Soviet Black Sea Fleet during WW2

 When researching my current book, I came across one of Churchill's wilder plans to send a Royal Navy fleet into the Black Sea. Churchill put a proposal to the War Cabinet in October 1939 (CAB 65 W.M. 76 (40) 27.3-40.) to insert submarines into the Black Sea to interrupt Russian oil supplies to Germany. This was in addition to the better-known plans to bomb Russian oilfields in Baku, known as the Massigli Affair. In effect, this would have been a declaration of war against the Soviet Union as well as fighting Germany.

When the Soviets moved some 10,000 troops to the Turkish border, a Cabinet Committee rejected sending land and air support but did authorise the Royal Navy to enter the Black Sea in such numbers as to deter the Soviets. It is doubtful if the Royal Navy could have delivered at the time. The Soviet Black Sea fleet was 350 miles from the Straits compared to 850 miles for a sufficient Royal Navy fleet to get there. When the Turks indicated they were less than keen, it was suggested that the Polish navy could be deployed in the Black Sea to intercept German oil supplies from Batumi in the Soviet Union because Poland wasn’t a signatory to the Montreux Convention on the Straits. 

Cruiser Krasnyy Krim at Sevastopol in 1943

Stalin saw the Straits as a route into the Black Sea and the Soviet Union. His view of Russia’s security was based more on the Tsarist world view than Lenin’s revolutionary vision. He remembered the British intervention in the Russian Civil War (again driven by Churchill), not to mention the Crimean War. So much so that the collapse of the Turkish-Soviet talks in September 1939 was largely due to Soviet demands to close the Straits to non-Black Sea powers. Recent work on the Soviet archives (Aug 1939 to June 1941) confirm Stalin’s security concerns about a British threat to the Soviet Union via the Black Sea and the Caucasus, possibly in collaboration with Turkey.

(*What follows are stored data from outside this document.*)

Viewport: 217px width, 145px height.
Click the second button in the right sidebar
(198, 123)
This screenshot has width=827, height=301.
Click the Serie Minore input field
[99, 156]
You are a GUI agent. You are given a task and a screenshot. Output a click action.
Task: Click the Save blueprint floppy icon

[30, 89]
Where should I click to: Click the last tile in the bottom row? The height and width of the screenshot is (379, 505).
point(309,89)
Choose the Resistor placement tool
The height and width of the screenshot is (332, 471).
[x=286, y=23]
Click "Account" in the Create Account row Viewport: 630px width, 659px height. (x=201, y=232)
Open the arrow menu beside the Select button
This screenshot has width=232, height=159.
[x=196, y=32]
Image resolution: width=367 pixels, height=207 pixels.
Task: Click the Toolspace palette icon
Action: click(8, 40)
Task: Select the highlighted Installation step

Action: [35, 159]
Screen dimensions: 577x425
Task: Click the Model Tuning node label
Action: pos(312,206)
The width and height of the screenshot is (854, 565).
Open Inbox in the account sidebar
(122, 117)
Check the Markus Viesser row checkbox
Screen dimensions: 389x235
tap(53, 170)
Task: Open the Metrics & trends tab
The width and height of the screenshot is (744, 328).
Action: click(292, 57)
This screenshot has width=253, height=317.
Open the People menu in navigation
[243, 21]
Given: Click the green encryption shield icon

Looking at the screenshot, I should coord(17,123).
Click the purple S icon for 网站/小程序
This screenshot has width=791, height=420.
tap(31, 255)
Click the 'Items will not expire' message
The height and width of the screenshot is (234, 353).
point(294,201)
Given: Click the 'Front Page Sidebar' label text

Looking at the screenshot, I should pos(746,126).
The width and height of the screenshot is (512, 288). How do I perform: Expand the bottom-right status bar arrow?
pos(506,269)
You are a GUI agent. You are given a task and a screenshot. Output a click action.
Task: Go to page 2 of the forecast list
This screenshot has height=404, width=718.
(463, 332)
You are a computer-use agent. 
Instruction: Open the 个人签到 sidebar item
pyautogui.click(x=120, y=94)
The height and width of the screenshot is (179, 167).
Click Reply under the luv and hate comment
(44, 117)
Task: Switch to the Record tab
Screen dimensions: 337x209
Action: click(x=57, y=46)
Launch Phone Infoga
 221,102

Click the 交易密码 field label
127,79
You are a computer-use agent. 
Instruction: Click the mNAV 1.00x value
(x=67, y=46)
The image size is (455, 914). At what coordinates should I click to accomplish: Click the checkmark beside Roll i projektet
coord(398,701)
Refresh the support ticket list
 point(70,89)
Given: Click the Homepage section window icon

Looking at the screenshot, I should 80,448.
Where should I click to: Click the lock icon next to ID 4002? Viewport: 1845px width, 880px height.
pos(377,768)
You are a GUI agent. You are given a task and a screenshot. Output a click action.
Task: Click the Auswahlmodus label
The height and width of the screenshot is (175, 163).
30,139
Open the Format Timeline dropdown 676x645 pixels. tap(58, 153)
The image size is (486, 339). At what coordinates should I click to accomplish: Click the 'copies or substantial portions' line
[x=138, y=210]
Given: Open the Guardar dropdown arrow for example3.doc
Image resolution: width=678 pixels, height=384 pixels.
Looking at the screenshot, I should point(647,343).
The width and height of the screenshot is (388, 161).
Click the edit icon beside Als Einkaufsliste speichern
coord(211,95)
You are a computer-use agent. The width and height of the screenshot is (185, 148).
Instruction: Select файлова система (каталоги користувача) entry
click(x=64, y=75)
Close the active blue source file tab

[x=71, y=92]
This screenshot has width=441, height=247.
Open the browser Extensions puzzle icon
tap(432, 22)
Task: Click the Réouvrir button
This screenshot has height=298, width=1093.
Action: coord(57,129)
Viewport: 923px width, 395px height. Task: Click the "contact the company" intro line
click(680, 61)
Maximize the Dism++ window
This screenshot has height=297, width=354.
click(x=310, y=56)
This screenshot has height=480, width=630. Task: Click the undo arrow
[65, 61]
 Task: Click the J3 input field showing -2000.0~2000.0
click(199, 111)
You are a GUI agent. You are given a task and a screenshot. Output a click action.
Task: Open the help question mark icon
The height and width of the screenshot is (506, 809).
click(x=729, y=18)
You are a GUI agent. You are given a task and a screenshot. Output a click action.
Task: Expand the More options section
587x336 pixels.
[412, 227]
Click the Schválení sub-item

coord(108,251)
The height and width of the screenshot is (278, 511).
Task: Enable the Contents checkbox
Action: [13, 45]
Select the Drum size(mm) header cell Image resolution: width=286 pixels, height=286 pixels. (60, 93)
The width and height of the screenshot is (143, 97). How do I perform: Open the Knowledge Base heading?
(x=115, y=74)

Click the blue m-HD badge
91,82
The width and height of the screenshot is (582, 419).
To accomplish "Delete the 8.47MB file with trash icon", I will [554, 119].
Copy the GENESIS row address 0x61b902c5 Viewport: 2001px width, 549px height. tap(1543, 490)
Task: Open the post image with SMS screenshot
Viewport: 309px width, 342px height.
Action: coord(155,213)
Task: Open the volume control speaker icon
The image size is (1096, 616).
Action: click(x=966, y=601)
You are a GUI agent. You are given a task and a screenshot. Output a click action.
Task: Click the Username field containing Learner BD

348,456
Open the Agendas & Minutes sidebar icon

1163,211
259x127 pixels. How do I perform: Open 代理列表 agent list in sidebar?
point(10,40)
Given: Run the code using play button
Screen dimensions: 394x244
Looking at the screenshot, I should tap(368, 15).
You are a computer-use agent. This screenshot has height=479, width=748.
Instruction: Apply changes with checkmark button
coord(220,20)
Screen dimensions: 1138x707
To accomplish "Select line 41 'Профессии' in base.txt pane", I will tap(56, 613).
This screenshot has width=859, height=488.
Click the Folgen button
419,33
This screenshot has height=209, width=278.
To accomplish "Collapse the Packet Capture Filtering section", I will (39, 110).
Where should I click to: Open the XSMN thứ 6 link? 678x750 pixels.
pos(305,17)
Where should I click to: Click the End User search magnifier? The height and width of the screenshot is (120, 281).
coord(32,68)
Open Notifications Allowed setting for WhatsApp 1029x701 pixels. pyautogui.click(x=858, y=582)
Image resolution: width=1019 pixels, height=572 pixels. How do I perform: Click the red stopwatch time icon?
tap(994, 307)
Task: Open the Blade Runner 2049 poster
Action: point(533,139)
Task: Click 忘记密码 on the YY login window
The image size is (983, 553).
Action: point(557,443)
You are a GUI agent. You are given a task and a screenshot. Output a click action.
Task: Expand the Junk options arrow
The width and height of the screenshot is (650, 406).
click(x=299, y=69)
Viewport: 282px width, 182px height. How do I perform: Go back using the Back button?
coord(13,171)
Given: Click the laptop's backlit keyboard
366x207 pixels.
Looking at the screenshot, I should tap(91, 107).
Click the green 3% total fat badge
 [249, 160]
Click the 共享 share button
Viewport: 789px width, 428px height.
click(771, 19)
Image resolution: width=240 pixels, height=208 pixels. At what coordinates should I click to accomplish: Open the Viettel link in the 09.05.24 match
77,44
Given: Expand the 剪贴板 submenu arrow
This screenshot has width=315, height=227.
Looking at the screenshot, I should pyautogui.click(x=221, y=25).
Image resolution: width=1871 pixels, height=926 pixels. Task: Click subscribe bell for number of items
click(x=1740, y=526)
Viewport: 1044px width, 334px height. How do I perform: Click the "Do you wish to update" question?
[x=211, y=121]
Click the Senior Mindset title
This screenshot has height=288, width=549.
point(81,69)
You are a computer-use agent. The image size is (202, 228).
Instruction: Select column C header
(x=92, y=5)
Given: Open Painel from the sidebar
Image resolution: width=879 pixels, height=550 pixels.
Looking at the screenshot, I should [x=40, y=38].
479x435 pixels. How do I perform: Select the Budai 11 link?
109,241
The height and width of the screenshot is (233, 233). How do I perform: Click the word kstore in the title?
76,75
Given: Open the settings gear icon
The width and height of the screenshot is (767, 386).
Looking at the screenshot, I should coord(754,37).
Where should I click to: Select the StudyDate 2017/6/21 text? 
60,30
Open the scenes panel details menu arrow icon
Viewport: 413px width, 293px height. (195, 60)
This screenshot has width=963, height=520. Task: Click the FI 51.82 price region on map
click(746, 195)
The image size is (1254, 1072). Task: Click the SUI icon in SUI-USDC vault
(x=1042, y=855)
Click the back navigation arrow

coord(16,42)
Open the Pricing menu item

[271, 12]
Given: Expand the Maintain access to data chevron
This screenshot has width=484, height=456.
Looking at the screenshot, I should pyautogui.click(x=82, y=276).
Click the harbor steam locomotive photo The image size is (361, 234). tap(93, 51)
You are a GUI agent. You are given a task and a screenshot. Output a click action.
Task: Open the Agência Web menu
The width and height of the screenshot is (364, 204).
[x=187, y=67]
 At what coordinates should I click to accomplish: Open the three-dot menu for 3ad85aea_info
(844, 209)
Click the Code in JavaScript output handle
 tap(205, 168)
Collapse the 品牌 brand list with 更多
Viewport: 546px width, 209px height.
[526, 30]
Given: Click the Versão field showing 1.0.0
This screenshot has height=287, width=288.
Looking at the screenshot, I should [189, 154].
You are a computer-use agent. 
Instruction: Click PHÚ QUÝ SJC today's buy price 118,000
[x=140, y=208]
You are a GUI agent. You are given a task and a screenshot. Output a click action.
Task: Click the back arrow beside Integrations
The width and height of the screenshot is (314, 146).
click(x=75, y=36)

Later in the war, when Germany was considering an invasion of Turkey (Operation Gertrud), the Japanese ambassador reported home that a German concern was that it might give the Royal Navy access to the Black Sea, disrupting the land campaign in the Crimea and the Caucasus. Hitler did approach Turkey about allowing U-Boats through the Straits on the basis that one U-Boat would be sold to Turkey for every one they allowed through. When this came to nothing, he considered sending dismantled U-Boats down the Danube to the Romanian port of Constanta. However, this proved logistically complex. The Germans did supply Romania and Bulgaria with ships and aircraft for operations in the Black Sea.

Finally, when it looked as if Turkey might join the war in February 1944, Churchill proposed sending six to eight submarines to the Turkish base at Ismet for operations in the Black Sea.

The Soviet Black Sea Fleet in 1941 was based at Sevastopol, Nikolaiev, Novorossiysk, Poti and Batum. It consisted of one battleship, six cruisers, 18 destroyers, 44 submarines, 84 MTBs, 18 minesweepers, and 56 smaller craft. Early losses meant that large numbers of the crew were deployed as naval infantry. They did well, but the loss of technicians deprived the surviving ships of specialist skills.  The NKVD operated patrol craft, and the naval air arm had maritime reconnaissance regiments using Beriev, Chetverikov and Catalina flying boats. 

The Soviet cruiser Voroshilov.

A typical Soviet naval action later in the war was a coastal raid using ex-fishing boats and MTBs and some purpose-built landing craft. Larger surface ships were used to support land operations, although there were a few attacks on the Romanian coast. When the Red Army entered Bulgaria in 1944, the Soviet Black Sea fleet moved vessels to Burgas. These would have been part of a Soviet plan to attack Turkey, which Stalin eventually called off.

So, lots of 'what-ifs' for naval wargames here. Small boat operations using Cruel Seas and fleet actions using Victory at Sea. I have the Turkish and British ships, and an order to Navwar delivered the Soviets. I suspect I will give in to some Soviets for Cruel Seas next.

I went for a small fleet of two cruisers, four destroyers and four submarines. I use 1/3000 scale for Victory at sea, as I don't like the Warlord ships.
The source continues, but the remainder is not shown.